With the country now officially in a recession, this year’s December graduates may find themselves facing a much tougher job market than in past years.

“You’ve got to cast your net pretty wide,” Wisniewski said.

Ke wants to find a job and start paying back student loans, but he said that it has been difficult finding job openings in the current economy.

Not everyone plans to leave school and start work right away.

“From elementary school to middle school to high school to college I was just constantly working,” said Miyake, who could not study abroad because he was an international student. He now plans to graduate early to travel on his own.

“I think, for most of us anyway, college is a four-year commitment,” he said. “It’s just that because I can’t go abroad through Macalester, I want to take some time off at the end.”

Leaving Mac does not always mean leaving the area. Petty plans to stay in the Twin Cities and find an internship or job.

“The fact that I’m not up and leaving I think hasn’t made it too big of an issue,” she said. “I’m definitely planning on being low key next semester. I’m not putting too much pressure on myself to really figure out my whole life.”

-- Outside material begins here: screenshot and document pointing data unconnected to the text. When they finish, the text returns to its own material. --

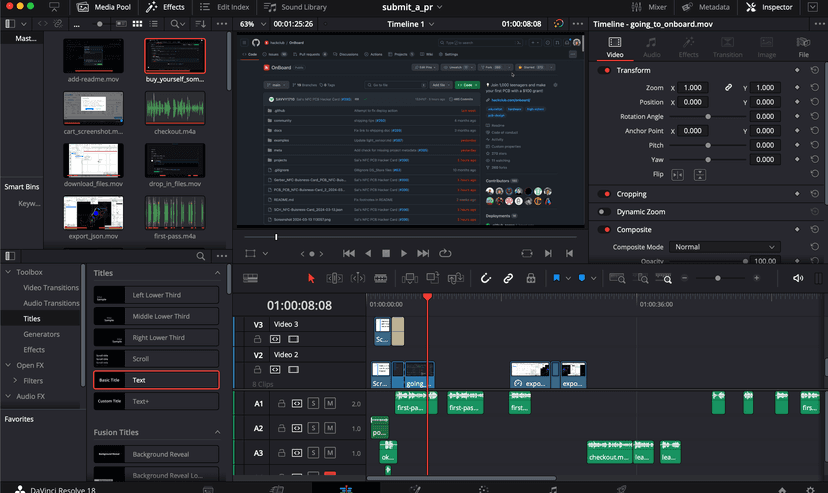Click the blue flag icon
Screen dimensions: 828x493
(x=557, y=278)
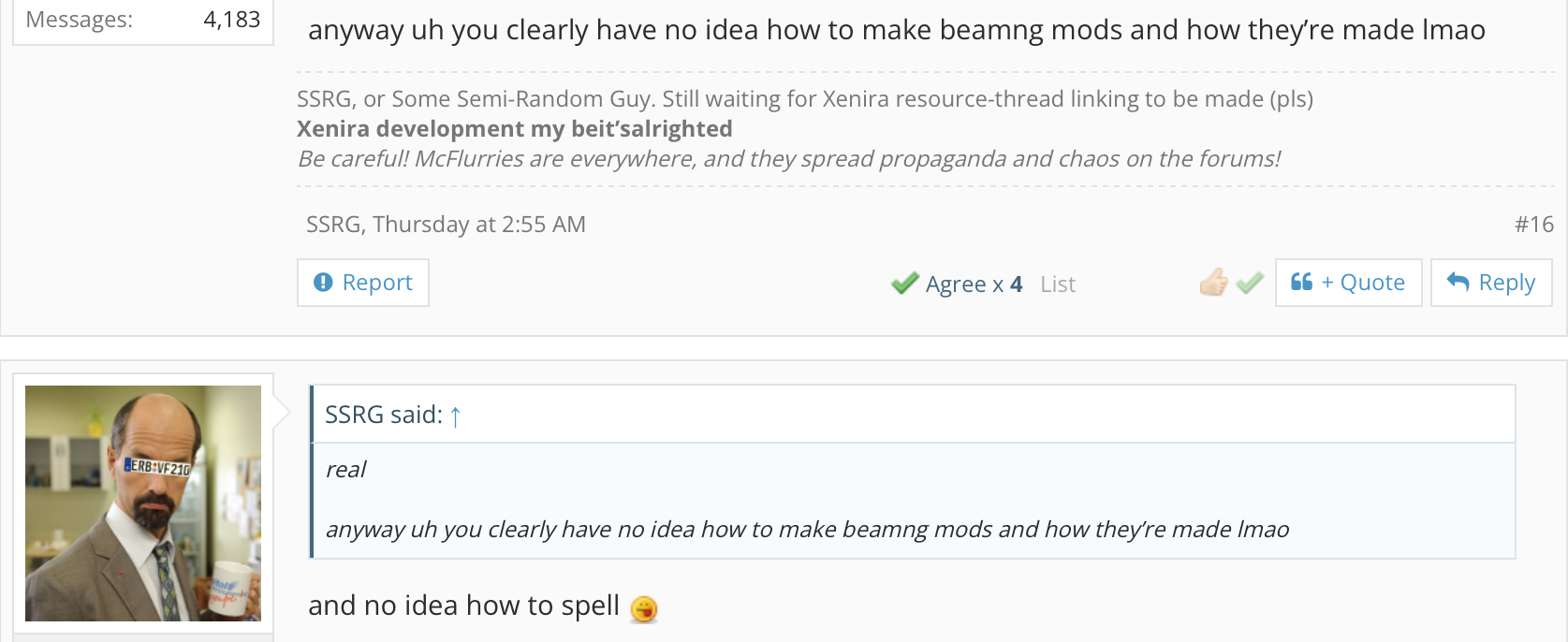Click the 'Thursday at 2:55 AM' timestamp

pyautogui.click(x=479, y=225)
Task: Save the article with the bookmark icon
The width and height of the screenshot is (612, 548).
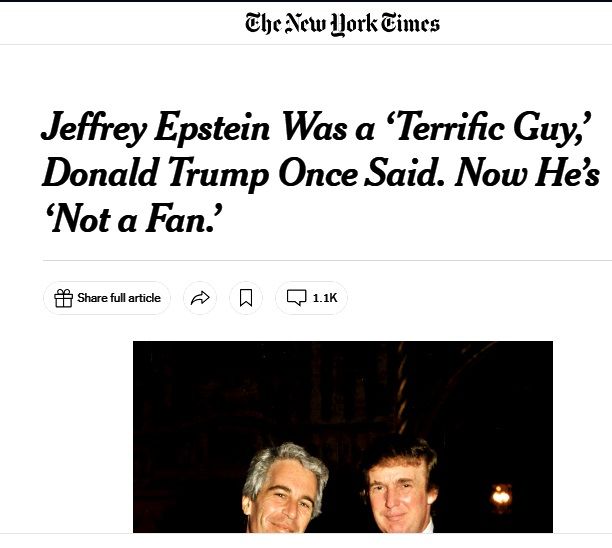Action: [246, 298]
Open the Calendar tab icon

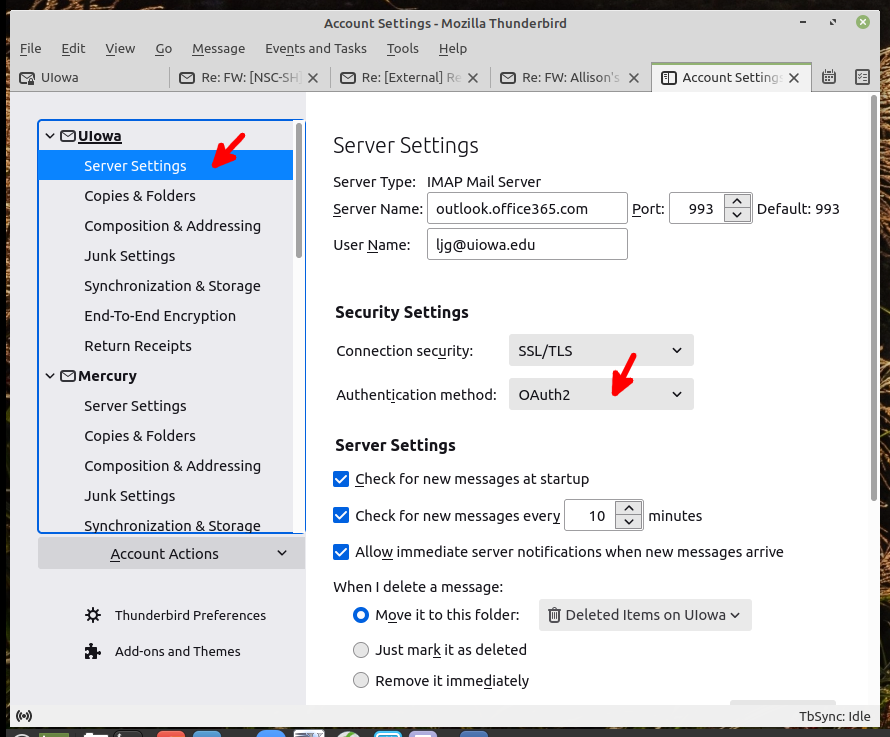tap(828, 77)
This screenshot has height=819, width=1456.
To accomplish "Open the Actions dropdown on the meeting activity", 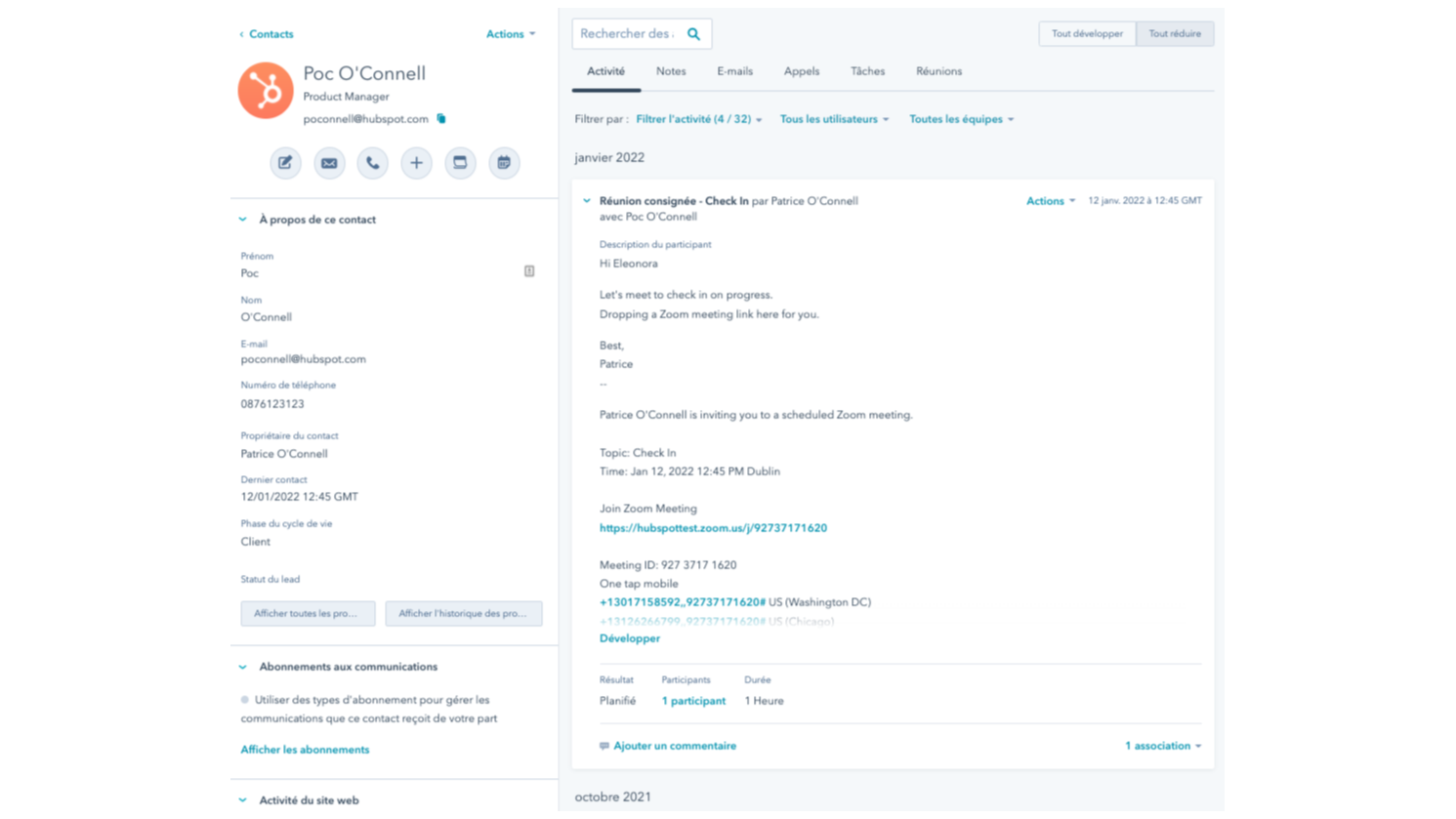I will pos(1049,201).
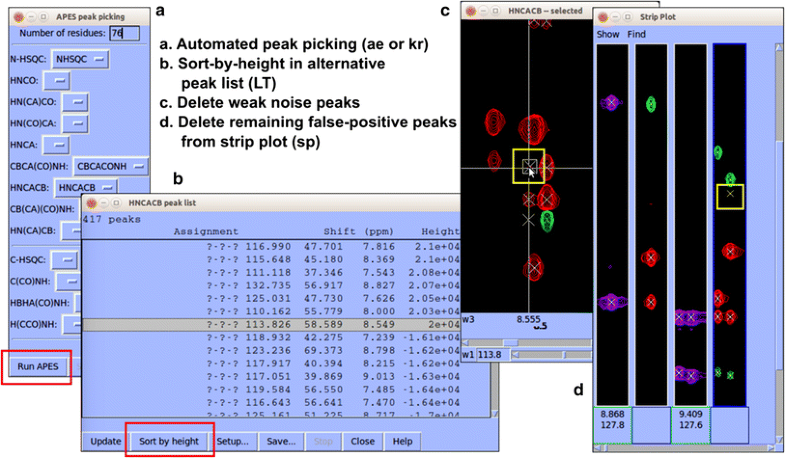Open the Find menu in Strip Plot
The image size is (785, 458).
point(637,34)
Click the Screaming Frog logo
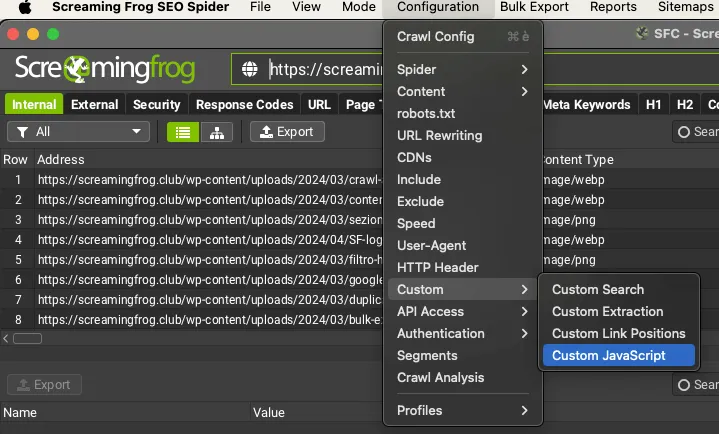The image size is (719, 434). pyautogui.click(x=105, y=70)
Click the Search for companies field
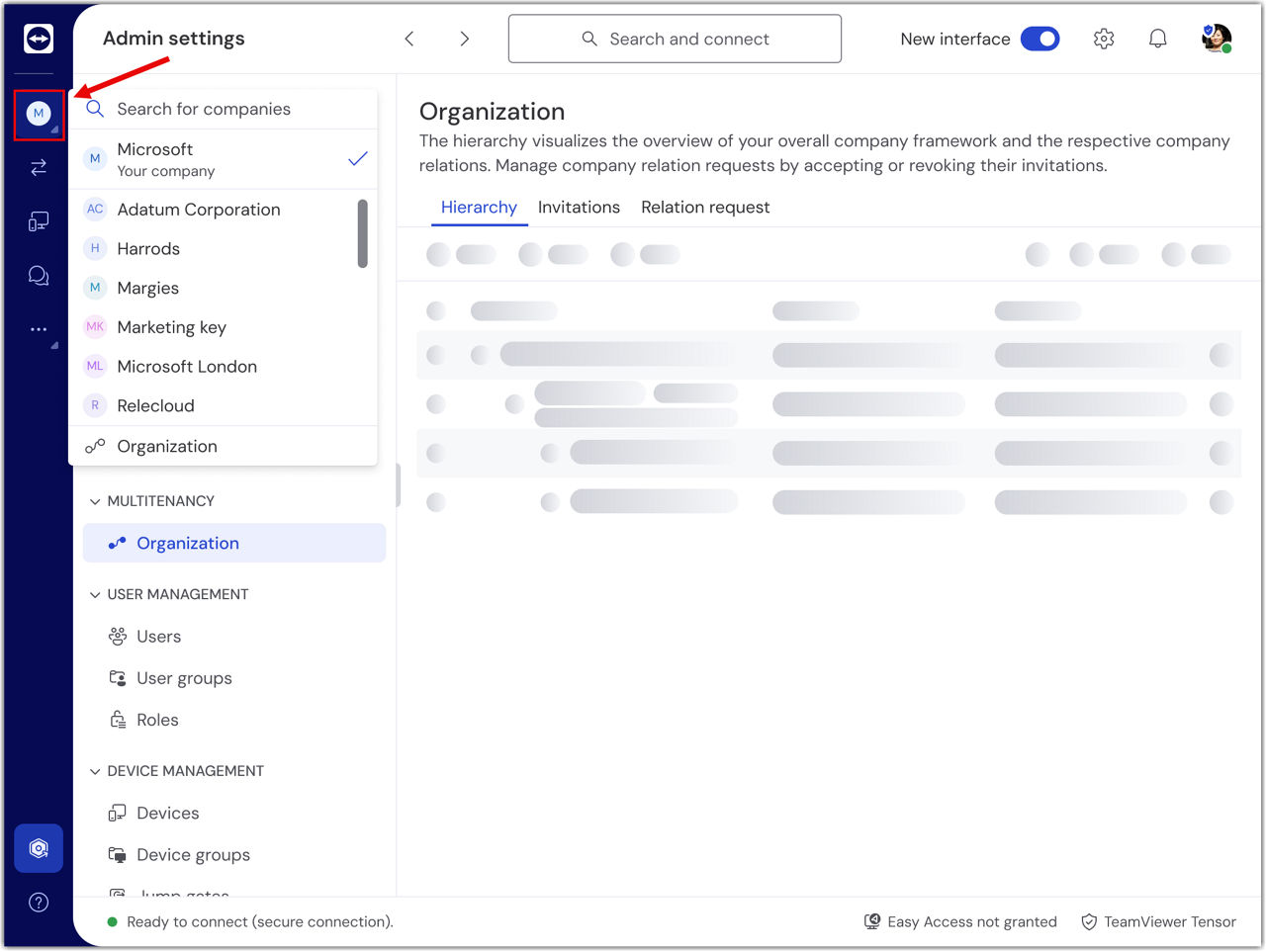Image resolution: width=1266 pixels, height=952 pixels. (227, 109)
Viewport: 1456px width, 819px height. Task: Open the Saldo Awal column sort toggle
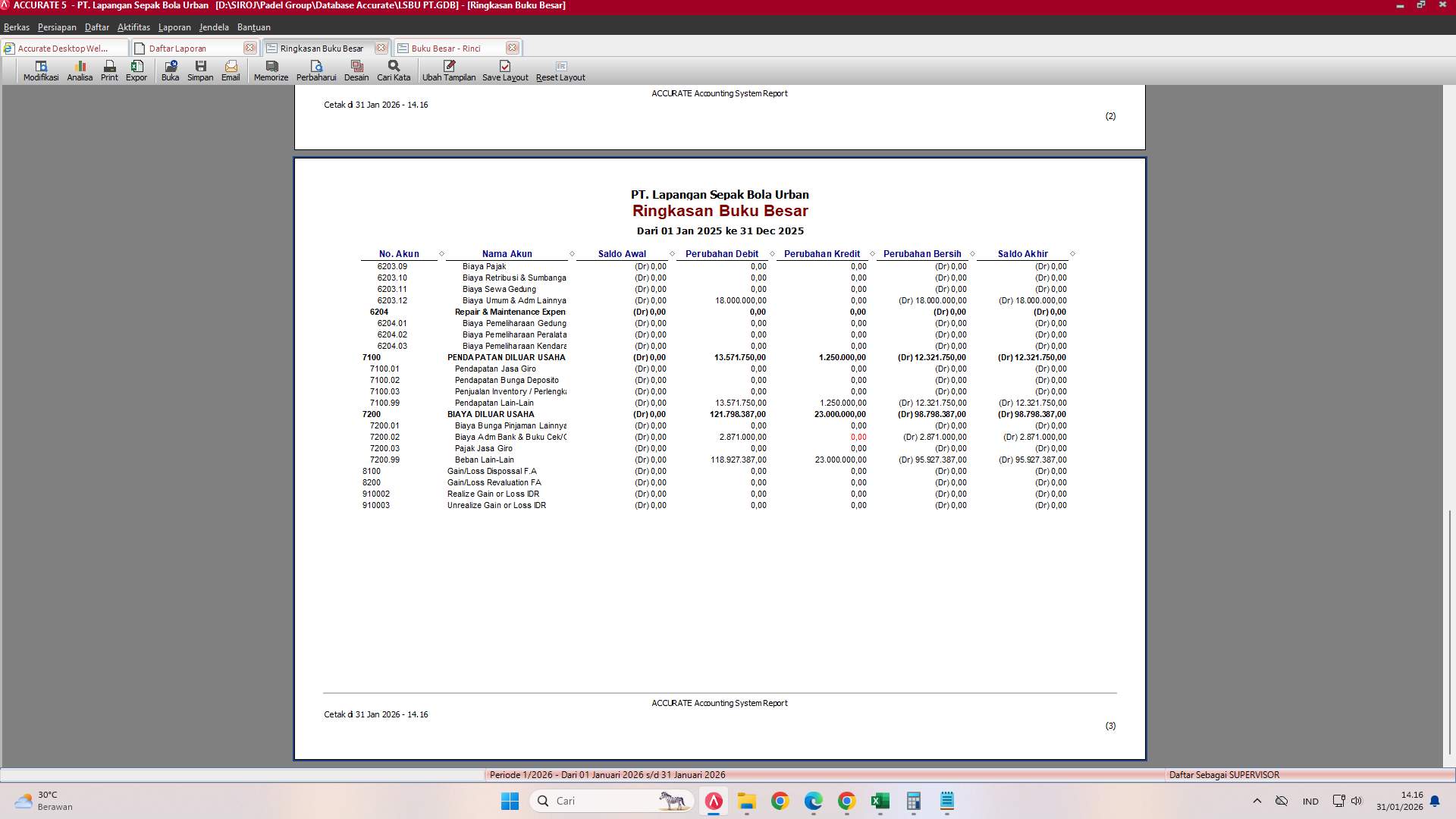click(x=670, y=253)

Petty said that she wants to be around for the graduation ceremony and Senior Week. December graduates can walk with the rest of their class in the formal graduation. They are also invited to a dinner with President Rosenberg before they leave.

No matter what direction they are planning to take after Macalester, those who are graduating early seem sure of their choice.

“It is a bit sad that my last semester in college is full of work,” Ke said, but he added, “when everything is done, I will feel a great relief.”

“I’m feeling very happy with [the decision],” Petty said. “I’m ready to be done. Three-and-a-half years were enough for me.